7) Para realização da audiência de julgamento designou-se o dia 05.11.2024.

            2. Cumpre apreciar e decidir.

           O DL n.º 62/2013, de 10.5, aplicável à situação dos autos[3], transpôs para a ordem jurídica nacional a Diretiva n.º 2011/7/UE, do Parlamento Europeu e do Conselho, de 16.02.2011, que estabelece medidas contra os atrasos de pagamento nas transações comerciais (art.º 1º).

            Tal regime aplica-se a todos os pagamentos efetuados como remuneração de transações comerciais (art.º 2º, n.º 1); para efeitos do referido diploma, entende-se por «Transação comercial», uma transação entre empresas ou entre empresas e entidades públicas destinada ao fornecimento de bens ou à prestação de serviços contra remuneração (art.º 3º, alínea b)).

           O atraso de pagamento em transações comerciais, nos termos previstos no presente diploma, confere ao credor o direito a recorrer à injunção, independentemente do valor da dívida (art.º 10º, n.º 1, sob a epígrafe “procedimentos especiais”). Para valores superiores a metade da alçada da Relação, a dedução de oposição e a frustração da notificação no procedimento de injunção determinam a remessa dos autos para o tribunal competente, aplicando-se a forma de processo comum (n.º 2). Recebidos os autos, o juiz pode convidar as partes a aperfeiçoar as peças processuais (n.º 3). As ações para cumprimento das obrigações pecuniárias emergentes de transações comerciais, nos termos previstos no presente diploma, seguem os termos da ação declarativa especial para cumprimento de obrigações pecuniárias emergentes de contratos quando o valor do pedido não seja superior a metade da alçada da Relação (n.º 4).
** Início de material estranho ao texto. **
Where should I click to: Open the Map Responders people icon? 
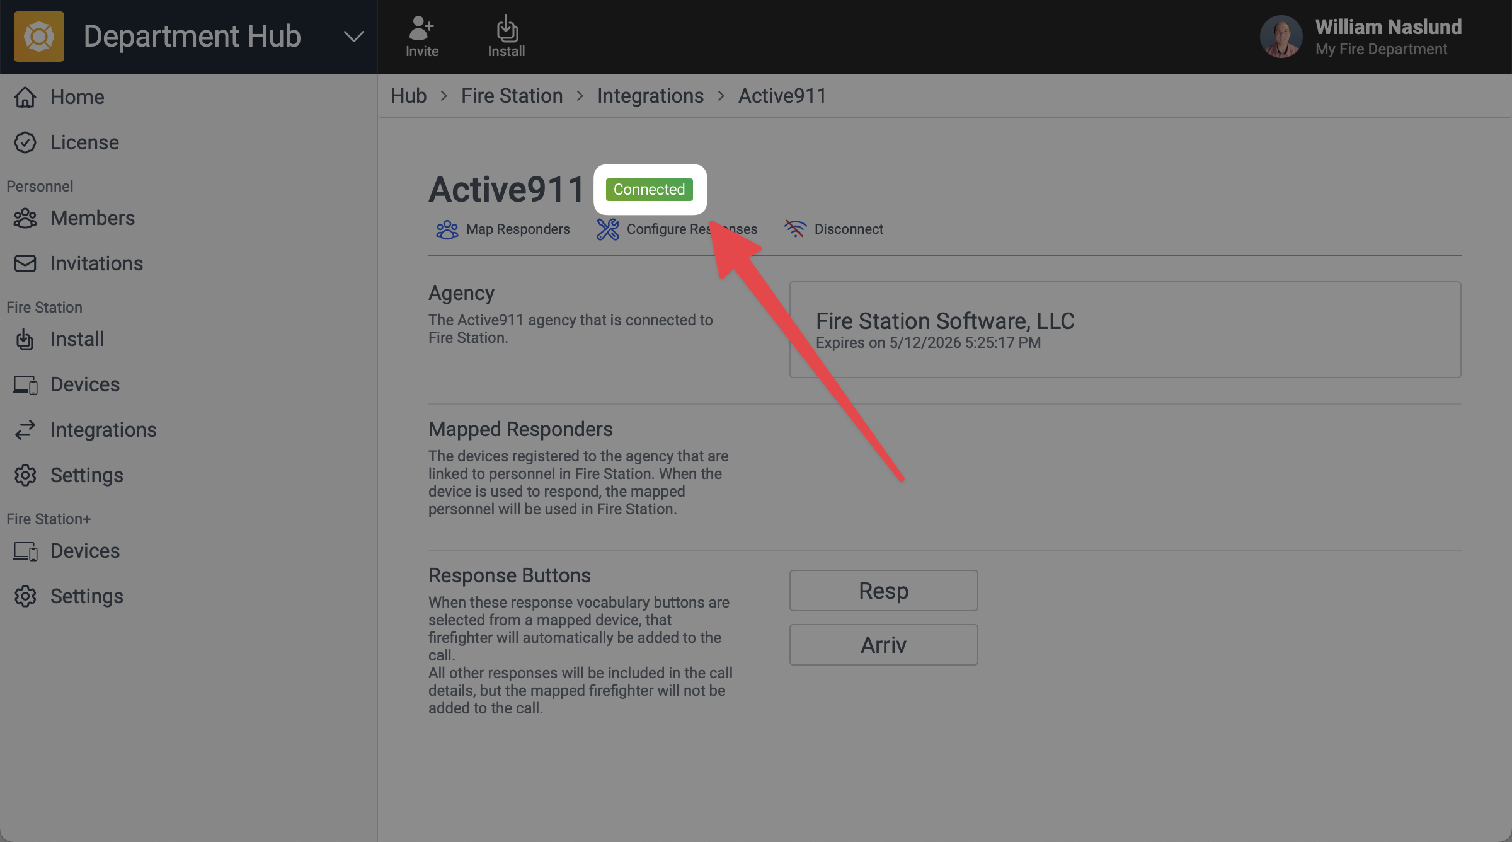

            3. Em matéria cível, a alçada dos tribunais da Relação é de € 30 000 e a dos tribunais de 1ª instância é de € 5 000 (art.º 44º, n.º 1, da Lei n.º 62/2013, de 26.8).
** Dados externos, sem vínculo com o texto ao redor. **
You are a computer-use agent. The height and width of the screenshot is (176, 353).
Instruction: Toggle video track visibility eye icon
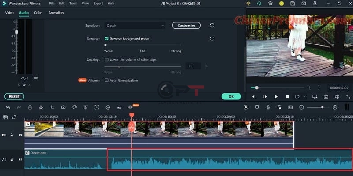[20, 135]
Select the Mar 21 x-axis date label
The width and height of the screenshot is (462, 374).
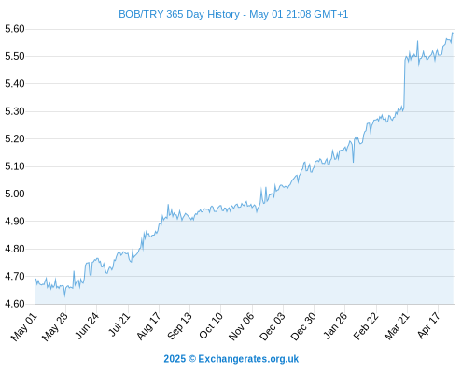tap(397, 326)
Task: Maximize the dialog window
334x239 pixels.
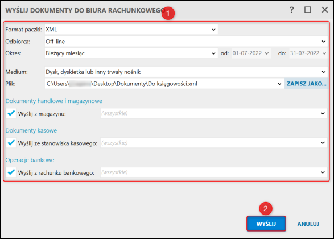Action: click(308, 10)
           4. Considera-se injunção a providência que tem por fim conferir força executiva a requerimento destinado a exigir o cumprimento das obrigações a que se refere o artigo 1º do diploma preambular, ou das obrigações emergentes de transações comerciais abrangidas pelo DL n.º 32/2003, de 17.02 - art.º 7º do Anexo ao DL n.º 269/98, de 01.9, na redação conferida pelo art.º 8º do DL n.º 32/2003, de 12.02[4].
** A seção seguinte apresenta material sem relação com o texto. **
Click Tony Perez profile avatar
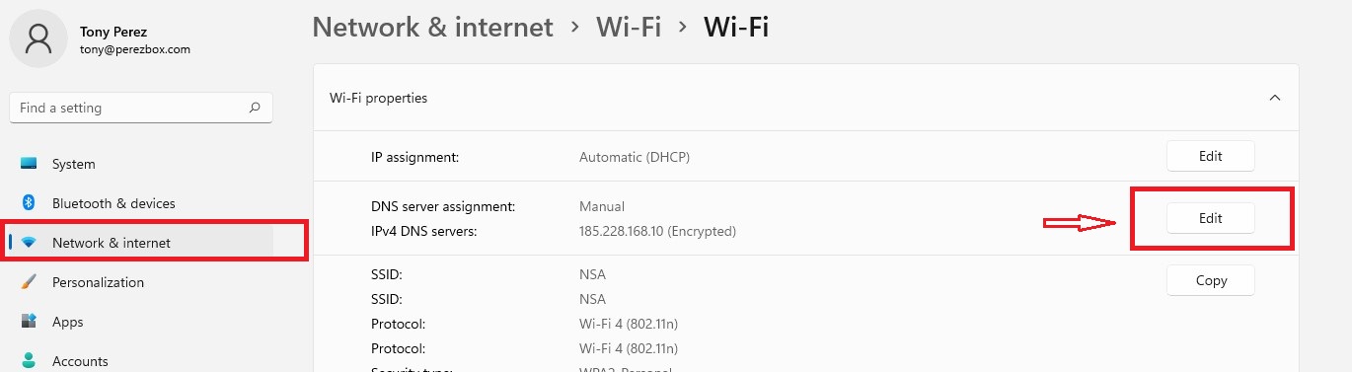 tap(39, 38)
           O art.º 1º do referido DL n.º 269/98 (diploma preambular), na redação dada pelo art.º 6º do DL n.º 303/2007, de 24.8, prevê os procedimentos (especiais) destinados a exigir o cumprimento de obrigações pecuniárias emergentes de contratos de valor não superior a € 15 0000, cujo regime consta dos art.ºs 1º a 5º do Anexo ao citado DL n.º 269/98.

           5. Atendendo, agora, ao regime dos procedimentos a que se refere o art.º 1º do dito DL n.º 269/98.

           Relativamente à ação declarativa (Cap. I/Anexo), importa destacar:

           - A petição (o autor exporá sucintamente a sua pretensão e os respetivos fundamentos) e a contestação não carecem de forma articulada; o duplicado da contestação será remetido ao autor simultaneamente com a notificação da data da audiência de julgamento (art.º 1º, n.ºs 1, 3 e 4, sob a epígrafe “petição e contestação”).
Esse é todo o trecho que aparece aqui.